Que porra! Quero gritar de ódio, mas acho melhor continuar com meu sorriso triste nos lábios.

— Então vai levar o amor da minha vida de mim? — resolvo substituir o sorriso por um choro que até para mim soa falso.

— Calma mamãe, não vou a lugar nenhum! — Malcom neste momento está agarrado ao meu pescoço soluçando de tanto chorar.

Neste instante, um casal estranho entra em casa e a fulana diz se abaixando na altura de Malcom e acariciando seus cabelos:

— Oi, querido, não chora não. Conta uma coisa para mim, você gosta de cachorro?

— Eu gosto, mas a mamãe falou que não posso ter um porque um cachorro deixaria ela mais doente. — Malcom fala limpando suas lágrimas, visivelmente curioso com o assunto sobre o maldito cachorro.

— O que acha de vir comigo para brincar com o Odin?

— Quem é Odin?

— É nosso cachorro. — o homem se abaixa como a mulher — Se vier conosco, vai poder correr com ele lá na praça.

— Sério? — Malcom questiona com os olhos brilhando de excitação ao mesmo tempo que seu rosto está contraído pelo receio de me deixar — Mas minha mamãe é dodói e não pode sair de casa.

— Então você vem com a gente e quanto ela ficar saudável pode vir também. — a maldita mulher fala com sarcasmo.

Malcom olha para mim e para o casal sem saber o que fazer, neste instante percebo que estou perdendo terreno e num momento de insanidade acabo gritando e avançando para ele com meu chinelo na mão:

— Malcom, não se atreva a ir com estas pessoas!

A mulher o pega no colo e vira de costas para protegê-lo é quando percebo a besteira que acabei de fazer, alheio ao que realmente está acontecendo o menino garante:

— Não fica brava, mamãe, vou brincar só um pouquinho com Odin, depois volto para arrumar meu quarto.

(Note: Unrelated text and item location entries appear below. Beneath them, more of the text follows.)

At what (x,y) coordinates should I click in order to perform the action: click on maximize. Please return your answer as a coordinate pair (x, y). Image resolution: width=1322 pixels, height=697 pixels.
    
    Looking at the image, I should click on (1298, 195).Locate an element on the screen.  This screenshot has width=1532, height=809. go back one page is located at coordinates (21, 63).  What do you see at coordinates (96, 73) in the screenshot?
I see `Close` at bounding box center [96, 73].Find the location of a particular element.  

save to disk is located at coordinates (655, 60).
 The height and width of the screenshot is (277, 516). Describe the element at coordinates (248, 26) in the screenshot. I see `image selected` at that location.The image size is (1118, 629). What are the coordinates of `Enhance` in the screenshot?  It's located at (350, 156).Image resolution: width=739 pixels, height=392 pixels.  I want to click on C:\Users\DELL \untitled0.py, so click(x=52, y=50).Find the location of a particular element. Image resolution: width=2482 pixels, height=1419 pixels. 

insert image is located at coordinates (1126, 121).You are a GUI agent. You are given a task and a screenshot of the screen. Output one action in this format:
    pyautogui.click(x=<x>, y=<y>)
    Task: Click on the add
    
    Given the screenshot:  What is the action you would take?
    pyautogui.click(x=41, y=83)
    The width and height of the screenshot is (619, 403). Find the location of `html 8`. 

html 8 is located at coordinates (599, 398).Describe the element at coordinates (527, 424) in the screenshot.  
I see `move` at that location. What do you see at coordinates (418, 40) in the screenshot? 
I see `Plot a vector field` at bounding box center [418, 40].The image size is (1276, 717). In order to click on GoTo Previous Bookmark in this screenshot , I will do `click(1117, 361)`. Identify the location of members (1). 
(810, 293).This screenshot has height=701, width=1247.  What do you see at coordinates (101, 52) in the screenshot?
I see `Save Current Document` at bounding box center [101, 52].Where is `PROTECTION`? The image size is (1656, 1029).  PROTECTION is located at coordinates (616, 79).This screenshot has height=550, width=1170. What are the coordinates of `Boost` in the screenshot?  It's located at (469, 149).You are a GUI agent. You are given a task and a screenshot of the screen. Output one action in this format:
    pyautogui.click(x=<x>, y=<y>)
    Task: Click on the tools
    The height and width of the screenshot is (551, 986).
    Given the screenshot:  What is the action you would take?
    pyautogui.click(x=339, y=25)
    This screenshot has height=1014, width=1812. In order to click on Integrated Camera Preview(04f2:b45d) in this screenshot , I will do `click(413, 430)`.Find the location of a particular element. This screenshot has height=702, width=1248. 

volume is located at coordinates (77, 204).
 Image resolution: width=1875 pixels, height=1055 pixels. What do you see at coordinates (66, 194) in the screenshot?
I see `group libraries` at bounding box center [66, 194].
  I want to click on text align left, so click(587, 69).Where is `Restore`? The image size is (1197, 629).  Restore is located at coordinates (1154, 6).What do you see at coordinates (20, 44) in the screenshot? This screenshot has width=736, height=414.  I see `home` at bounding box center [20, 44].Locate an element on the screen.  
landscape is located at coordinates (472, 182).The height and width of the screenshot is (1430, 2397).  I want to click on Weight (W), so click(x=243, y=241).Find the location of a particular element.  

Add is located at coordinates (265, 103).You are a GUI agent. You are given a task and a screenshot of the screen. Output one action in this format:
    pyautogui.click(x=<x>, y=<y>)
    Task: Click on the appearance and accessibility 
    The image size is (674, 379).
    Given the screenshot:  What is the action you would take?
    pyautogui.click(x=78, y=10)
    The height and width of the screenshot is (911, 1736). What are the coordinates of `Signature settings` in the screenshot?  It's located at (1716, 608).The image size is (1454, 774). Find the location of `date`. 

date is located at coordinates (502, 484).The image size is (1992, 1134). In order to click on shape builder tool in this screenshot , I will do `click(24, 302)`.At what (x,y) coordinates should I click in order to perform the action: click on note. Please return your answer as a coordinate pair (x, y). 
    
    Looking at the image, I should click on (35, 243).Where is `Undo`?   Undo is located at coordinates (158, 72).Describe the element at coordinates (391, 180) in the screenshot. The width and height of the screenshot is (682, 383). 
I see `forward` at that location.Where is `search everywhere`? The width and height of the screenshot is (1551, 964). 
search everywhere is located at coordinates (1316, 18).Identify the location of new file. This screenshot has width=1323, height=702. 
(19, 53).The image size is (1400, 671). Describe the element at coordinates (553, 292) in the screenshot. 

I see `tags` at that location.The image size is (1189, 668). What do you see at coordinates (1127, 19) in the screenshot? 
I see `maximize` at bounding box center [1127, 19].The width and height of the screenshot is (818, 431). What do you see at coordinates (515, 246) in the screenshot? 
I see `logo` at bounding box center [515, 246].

O casal sai ele porta a fora fazendo planos para o futuro para distraí-lo, mesmo assim o menino olha para trás com a cara triste e questiona:

— E quem vai cuidar da minha mamãe até eu voltar?

— Malcom, — a puta da Santina se intromete — não se preocupe, tem dois amigos meus lá fora que vão garantir para que sua mãe não fique sozinha.

Assim que Malcom sai com o casal e a puta Santina, dois policiais armados invadem a casa e me algemam. Bom, pelo menos na cadeia não precisarei fazer nada, penso com um sorriso satisfeito.